Detuvo el baile. Se permitió un breve sollozo, con un estilo histriónico inigualable, por si acaso en el público se encontraba un productor inteligente, uno nunca sabe. Y el animador, contrariado, le ordenaba que continuara hasta la muerte. Lo ignoró; molesta, llamó a los elementos de seguridad. Les reclamó a gritos haber permitido la entrada del sujeto, y lo imperdonable, que se haya colado con un arma. Los hombres lamentaron el terrible descuido, pidieron perdón y prometieron detenerlo hasta que llegara la policía. Por desgracia, por ella poco podían hacer, el loco ya había disparado.

No le fueron suficientes las disculpas, bajó del escenario, se dirigió a la oficina de su amante, el dueño del negocio. Entre lágrimas le explicó lo del loco, el hostigamiento, la interrupción, el disparo. Él, con franco aburrimiento, se limitó a la vieja promesa de hacer algo al respecto y ándele mamita, que la casa pierde.

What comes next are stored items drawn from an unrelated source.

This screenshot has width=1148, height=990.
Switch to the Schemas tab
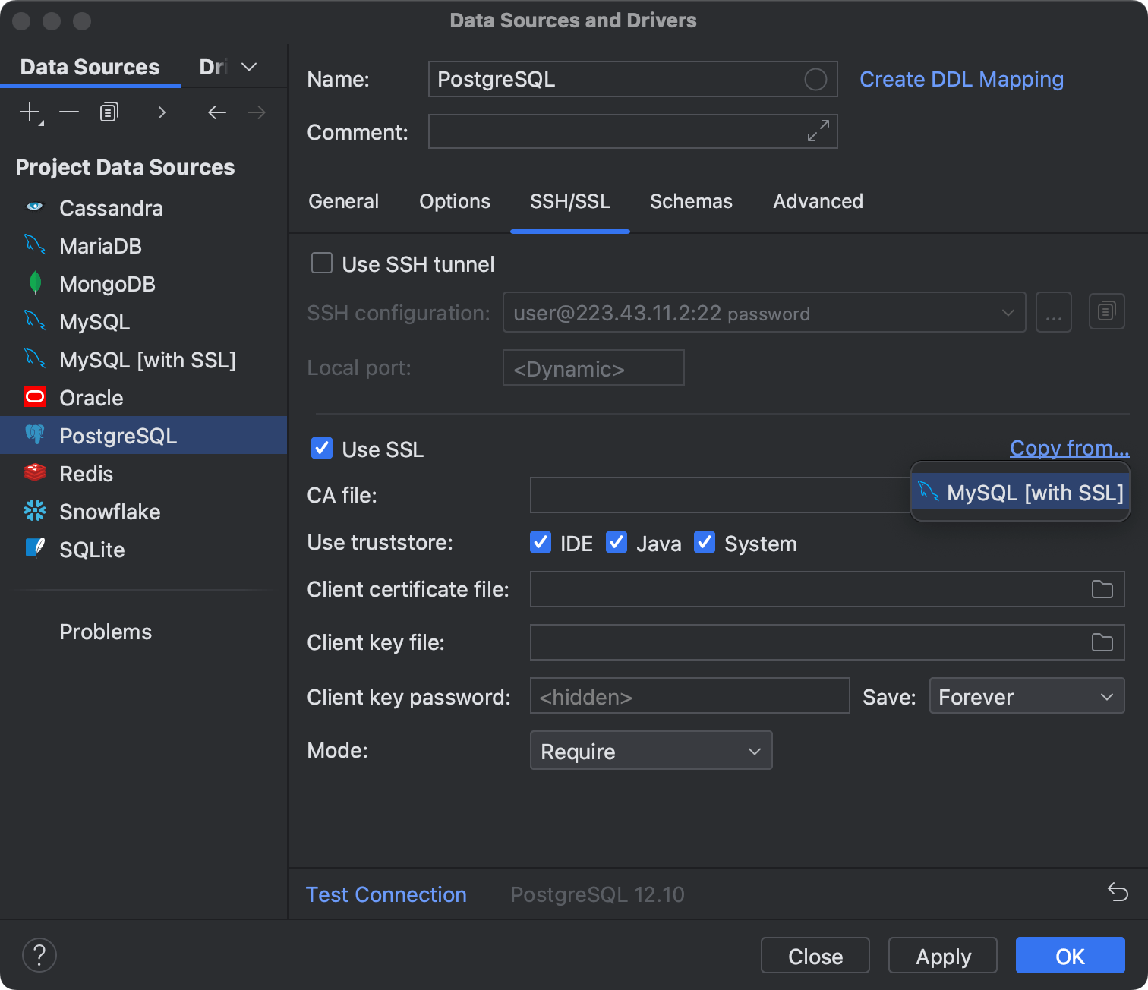click(691, 201)
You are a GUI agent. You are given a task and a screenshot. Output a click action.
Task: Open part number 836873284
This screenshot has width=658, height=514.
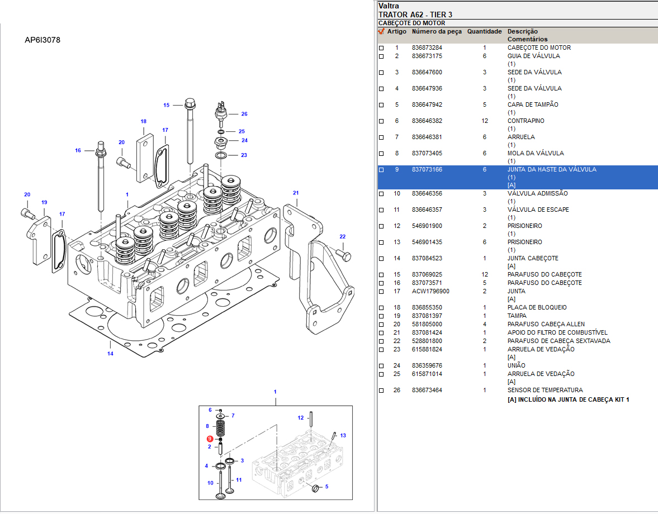(x=427, y=48)
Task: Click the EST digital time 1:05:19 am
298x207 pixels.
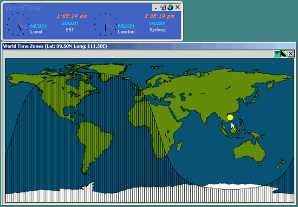Action: click(72, 16)
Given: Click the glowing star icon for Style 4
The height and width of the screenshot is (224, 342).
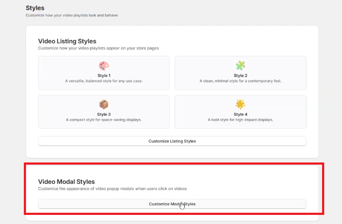Looking at the screenshot, I should tap(240, 104).
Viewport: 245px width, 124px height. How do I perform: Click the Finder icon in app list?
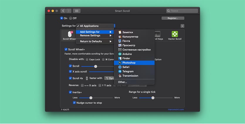pos(120,58)
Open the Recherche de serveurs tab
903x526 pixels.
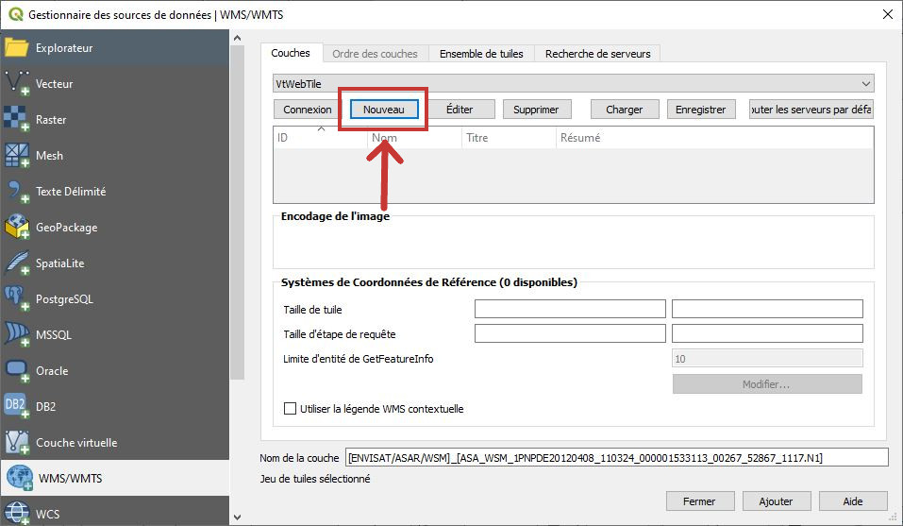(597, 54)
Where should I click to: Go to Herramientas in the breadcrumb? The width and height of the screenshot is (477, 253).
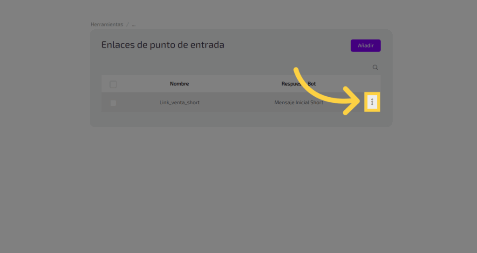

La invitó a que de inmediato subiera al escenario y tratara de terminar su acto antes de morir, los inspectores del ayuntamiento son cabrones y luego si uno no cumple, mamita, ya ves. No le permitió decir más.

Su segundo intento, y último, por continuar el baile resultó insoportable, la bala más cercana y la despreciable presencia del tipo que frente a ella sostenía el arma y todavía mantenía flexionado el dedo que la accionó, eran intolerables. El obsesionado que la seguía a todo lugar, el que noche a noche se sentaba en la misma mesa para repetir gesticulaciones obscenas y, después, las groseras invitaciones nunca aceptadas. Hasta que, cansada, pidió que fuera echado a patadas entre las amenazas que hoy se cumplían.

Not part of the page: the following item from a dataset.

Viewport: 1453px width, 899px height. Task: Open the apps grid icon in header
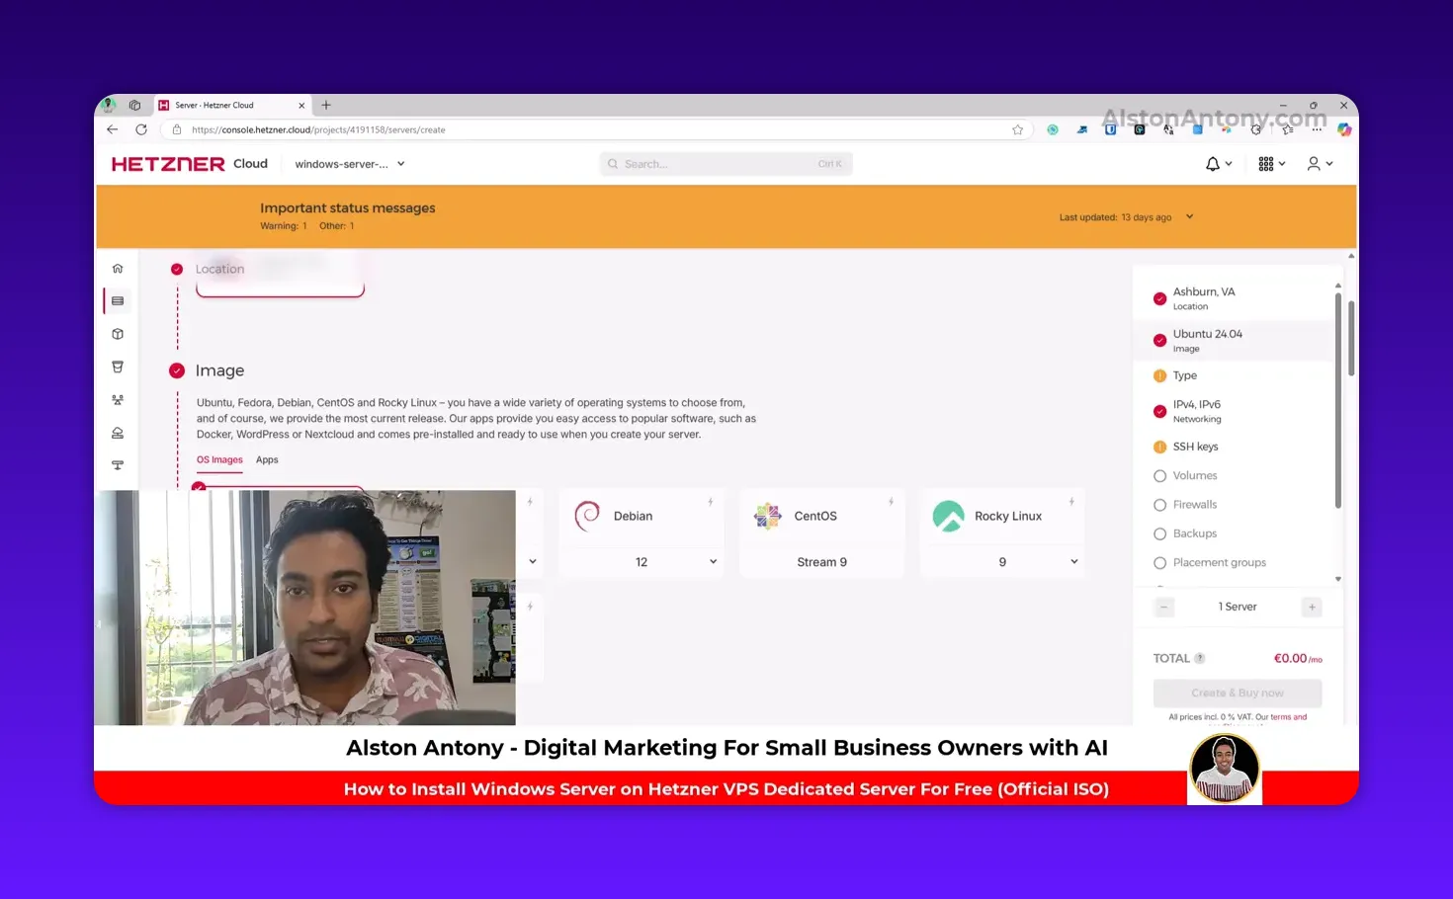point(1266,164)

Bajó de nuevo. Decidida, fue directo al casi asesino. Lo empezó a insultar con una rabia inédita en ella. Reclamó, por fin, el asedio, su obstinación, la carrera meteórica que cortaba, y, sobre todo, su inevitable muerte. Quiso escupirlo, despedazarlo con sus propias manos y otras tantas cosas que ya no pudo hacer. El público ya le exigía que tenía que subir, la bala estaba a punto de llegar y ella abajo en algo ya inútil. Lo dejó en paz. Siempre hay que obedecer al público, se dijo a sí misma.

Calculó el tiempo restante, fue al baño, cambió su maquillaje, se arregló un poco el pelo y, por fin, subió al escenario, resignada.